ASSIGNMENT: Given the listing that follows, report all lines in which the string "computer" occurs.

DATA:
= Beginning of Section =

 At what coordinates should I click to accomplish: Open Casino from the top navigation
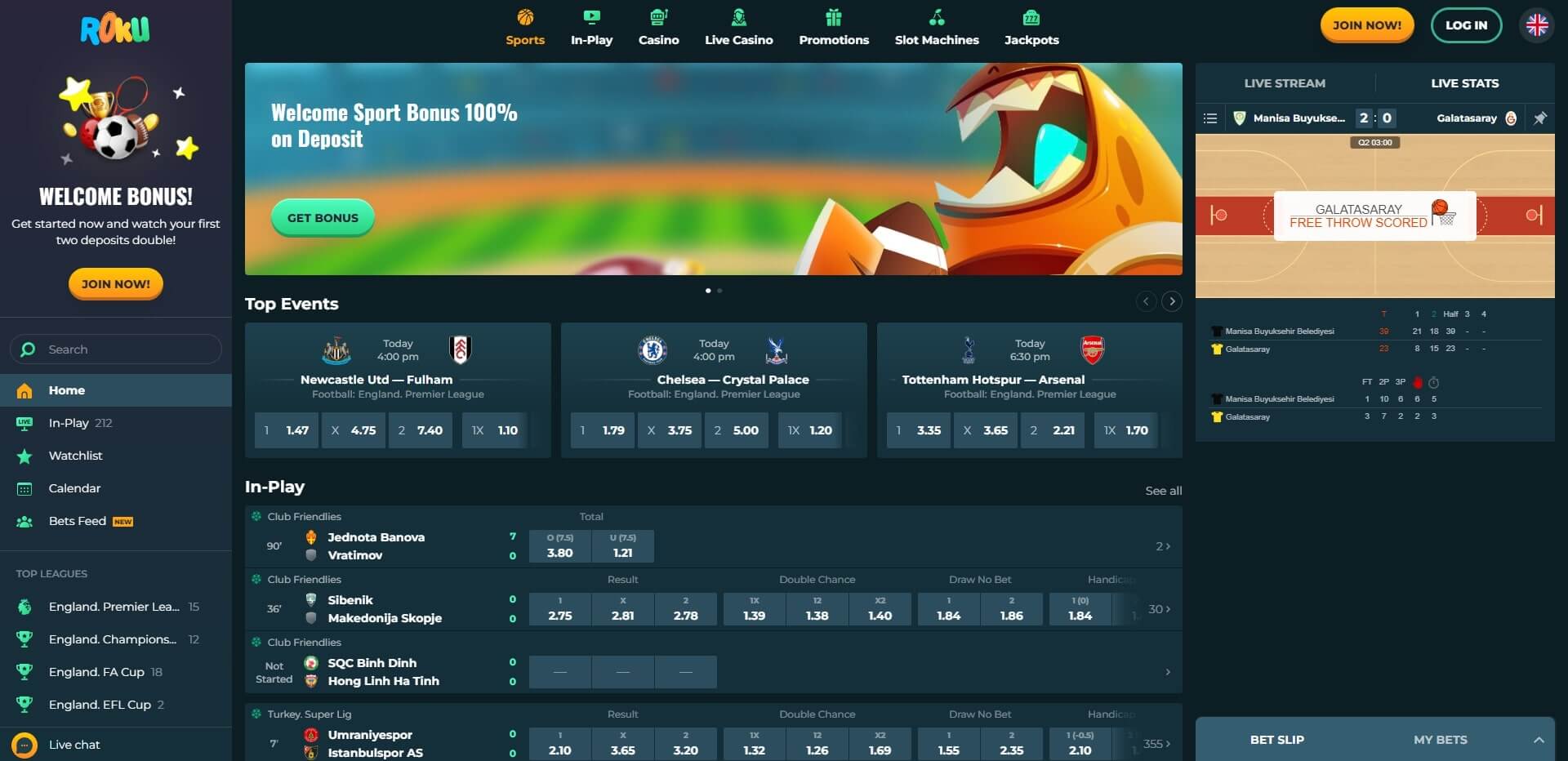click(658, 28)
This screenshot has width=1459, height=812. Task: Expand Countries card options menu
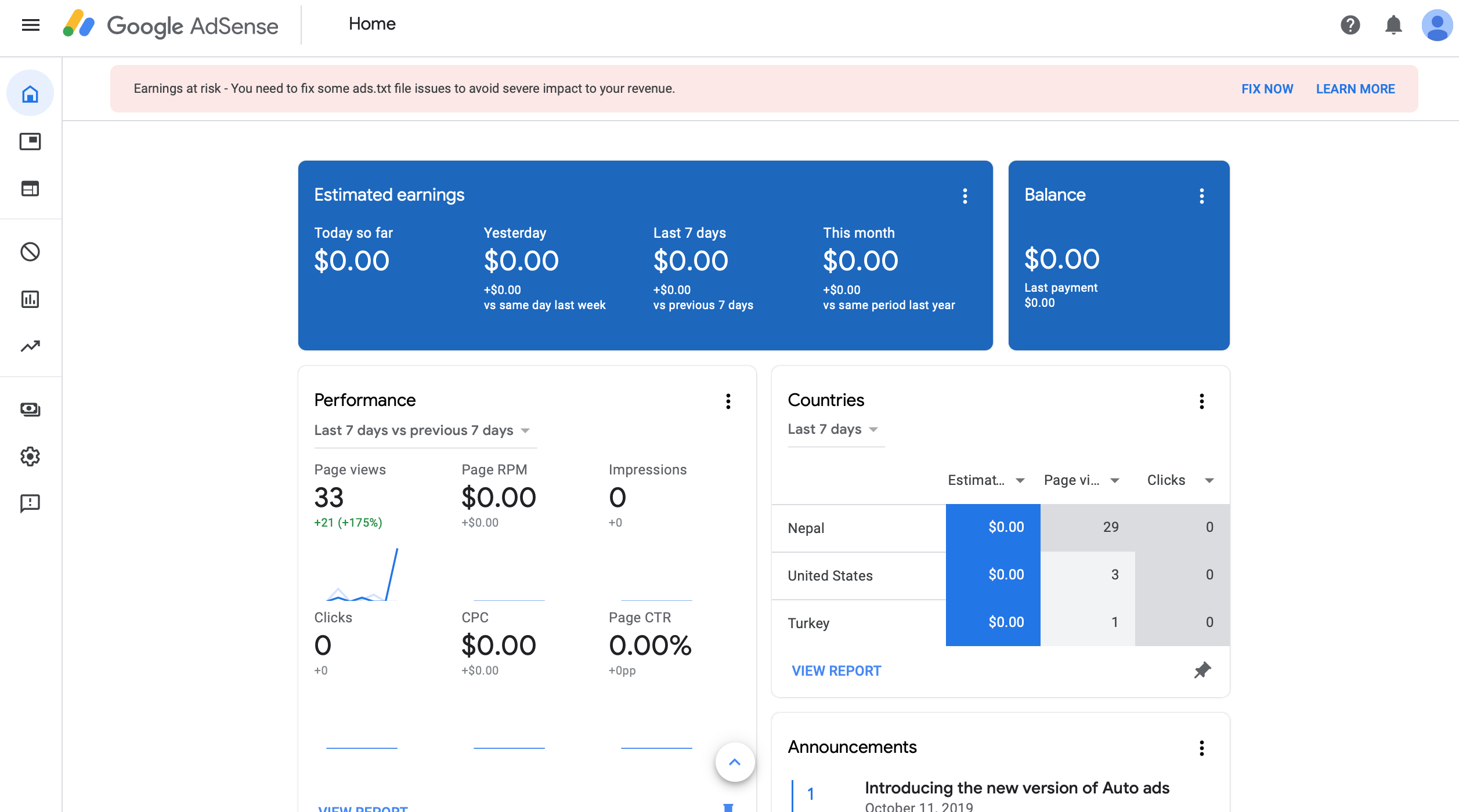(1201, 399)
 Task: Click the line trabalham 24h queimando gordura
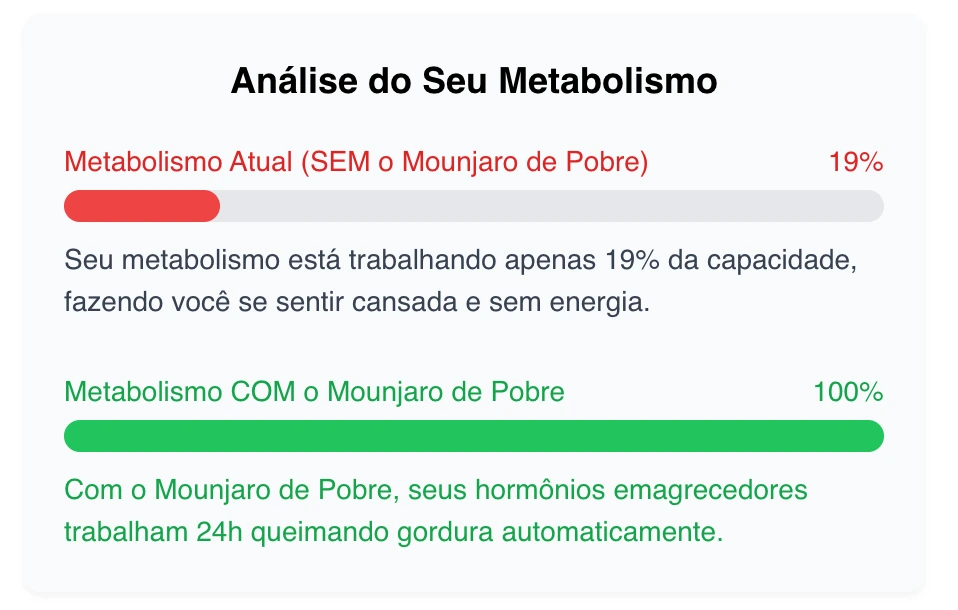click(x=393, y=531)
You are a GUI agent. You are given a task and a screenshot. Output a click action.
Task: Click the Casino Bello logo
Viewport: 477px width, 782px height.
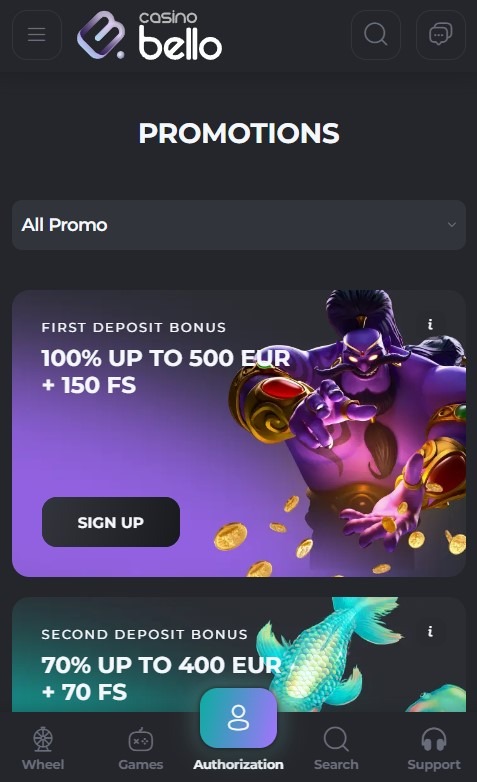coord(150,35)
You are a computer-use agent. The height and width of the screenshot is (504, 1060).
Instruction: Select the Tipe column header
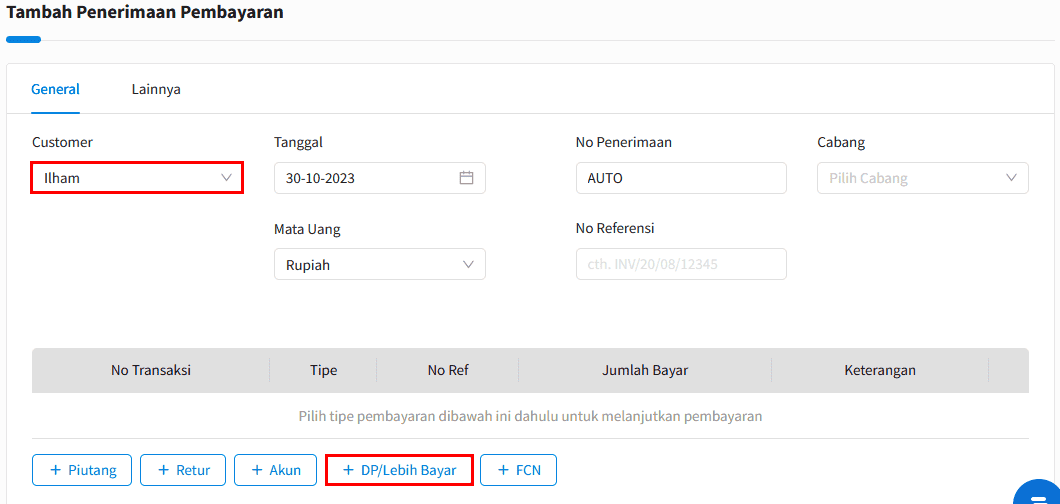pos(323,370)
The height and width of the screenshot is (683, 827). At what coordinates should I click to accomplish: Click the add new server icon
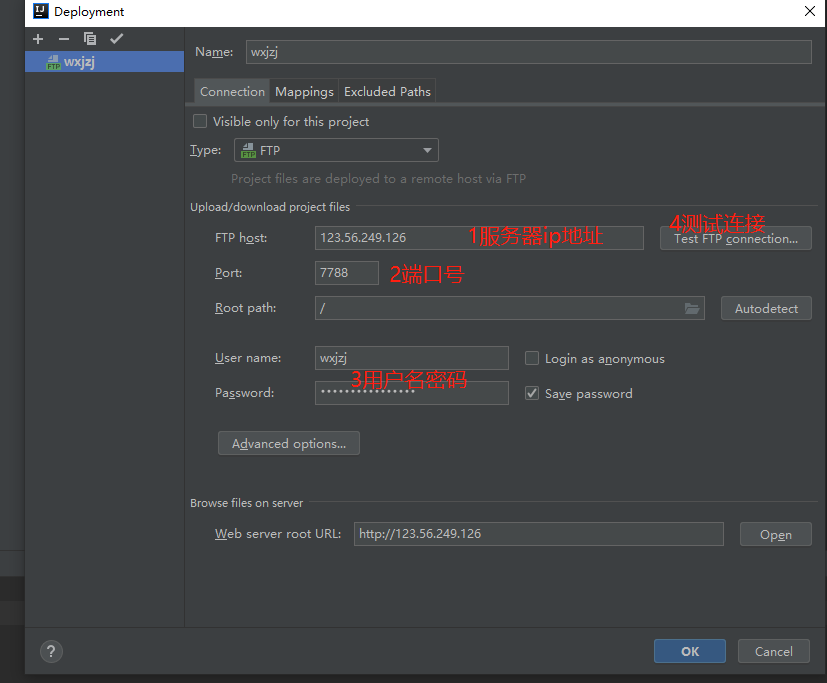click(37, 39)
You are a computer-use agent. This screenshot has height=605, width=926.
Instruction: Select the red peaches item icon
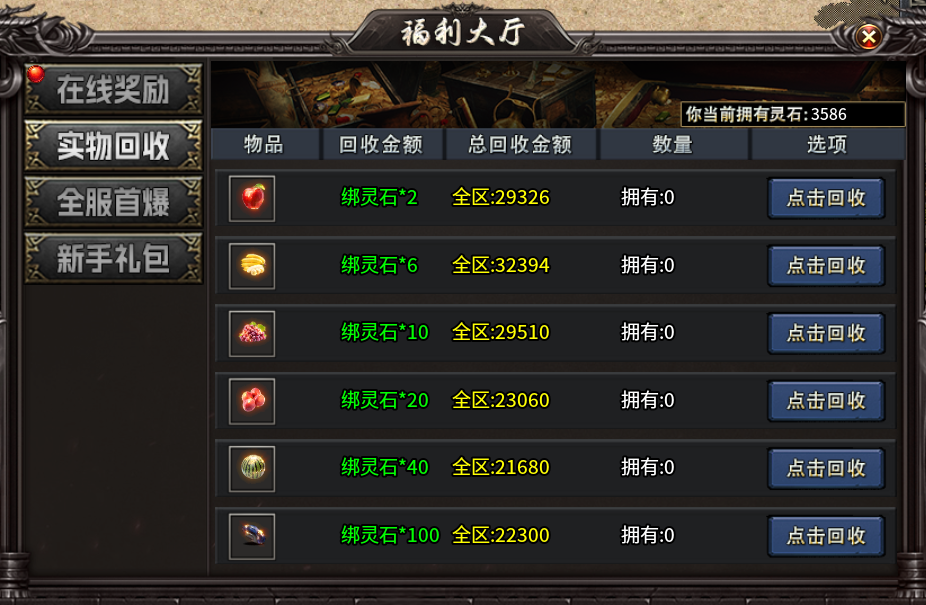[252, 401]
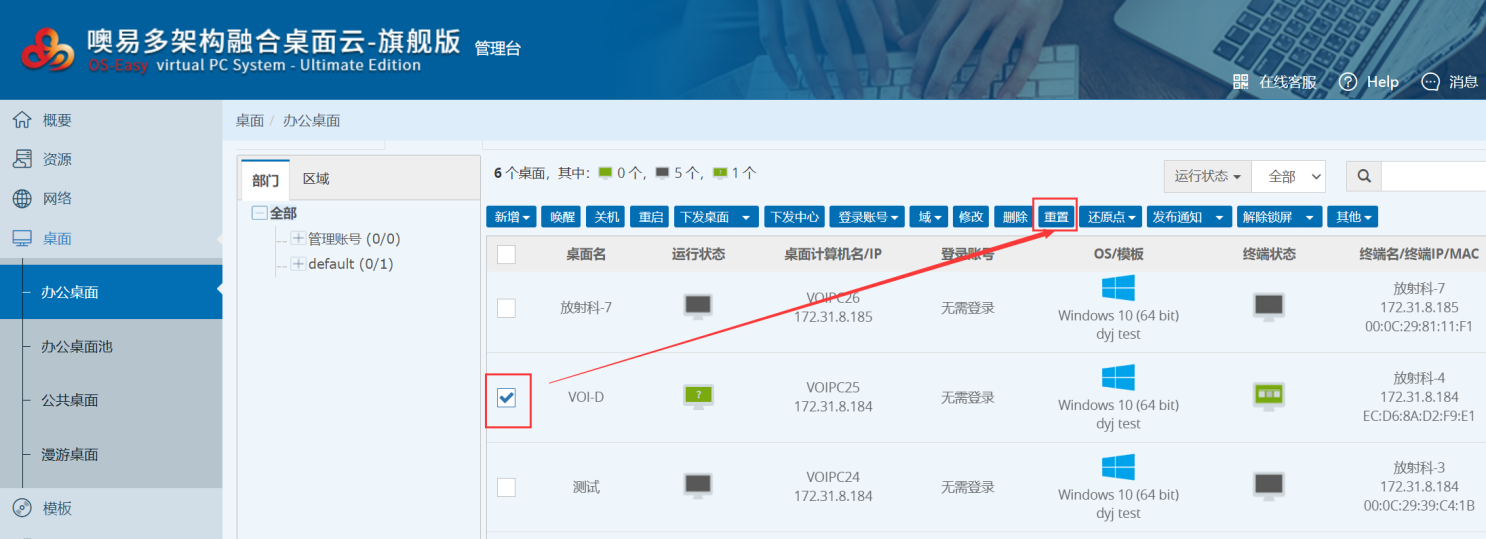The image size is (1486, 539).
Task: Click the green terminal status icon for 放射科-4
Action: 1268,396
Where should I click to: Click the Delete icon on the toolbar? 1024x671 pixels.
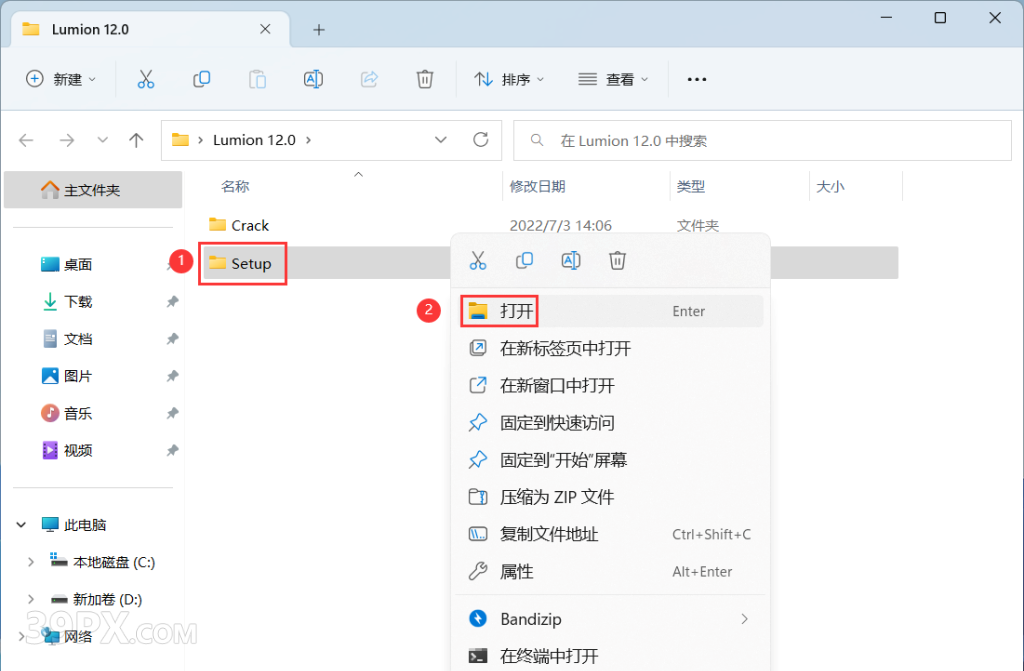tap(424, 78)
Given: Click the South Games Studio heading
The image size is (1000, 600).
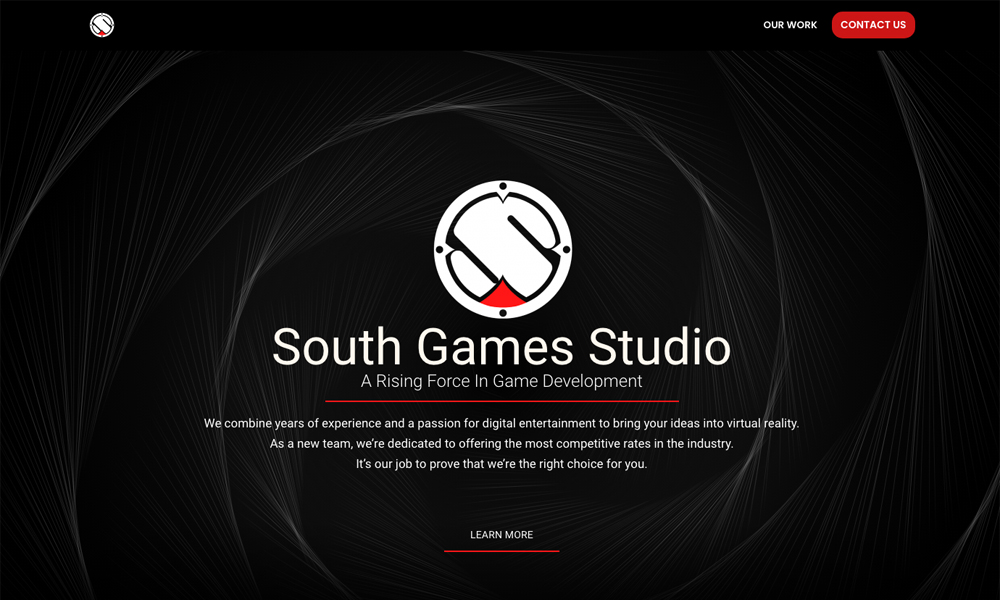Looking at the screenshot, I should click(x=501, y=347).
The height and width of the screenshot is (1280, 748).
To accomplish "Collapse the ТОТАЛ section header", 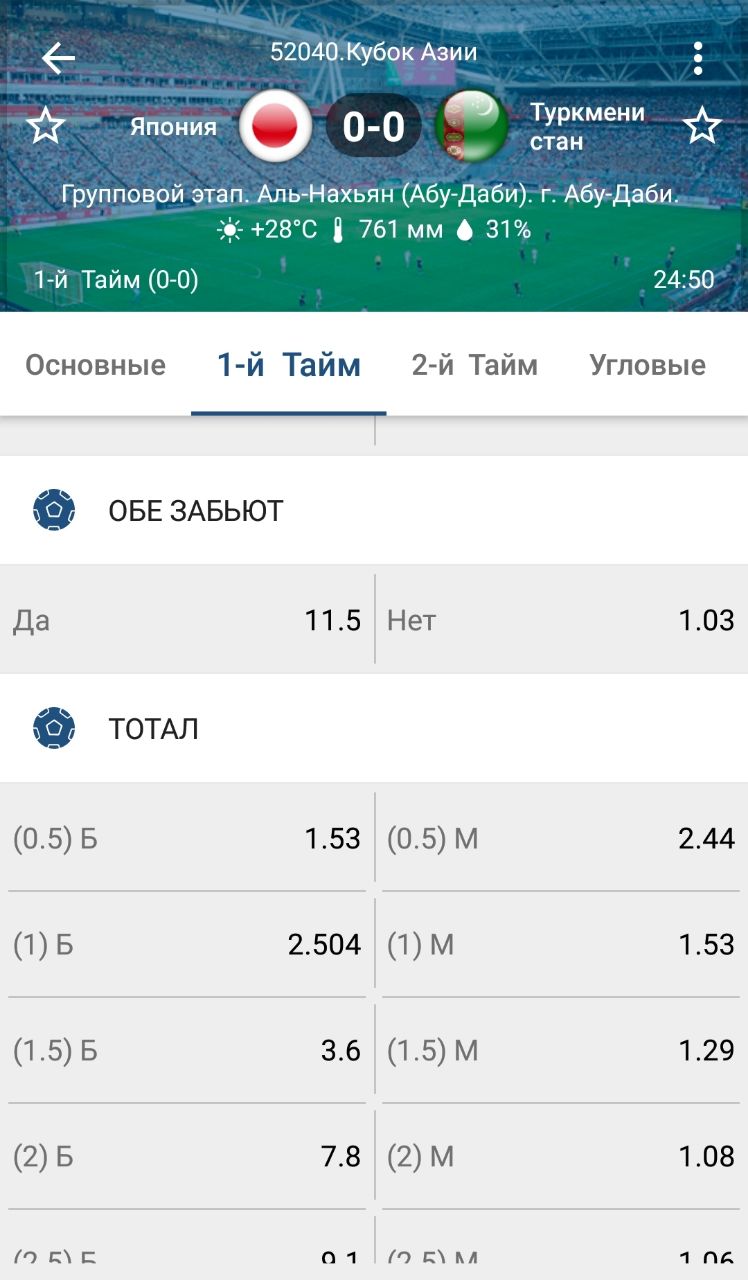I will click(374, 728).
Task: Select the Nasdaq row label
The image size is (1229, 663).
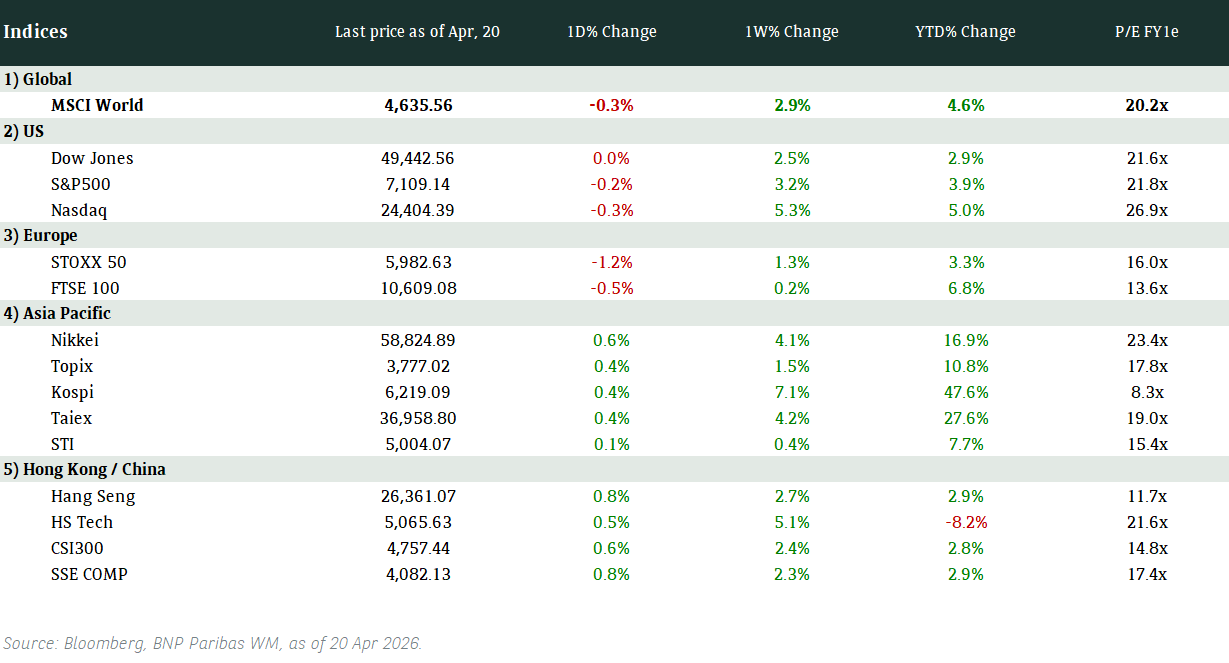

= End of Section =

TASK RESPONSE:
You are a computer-use agent. The height and width of the screenshot is (504, 1060).
You are a computer-use agent. This screenshot has height=605, width=926.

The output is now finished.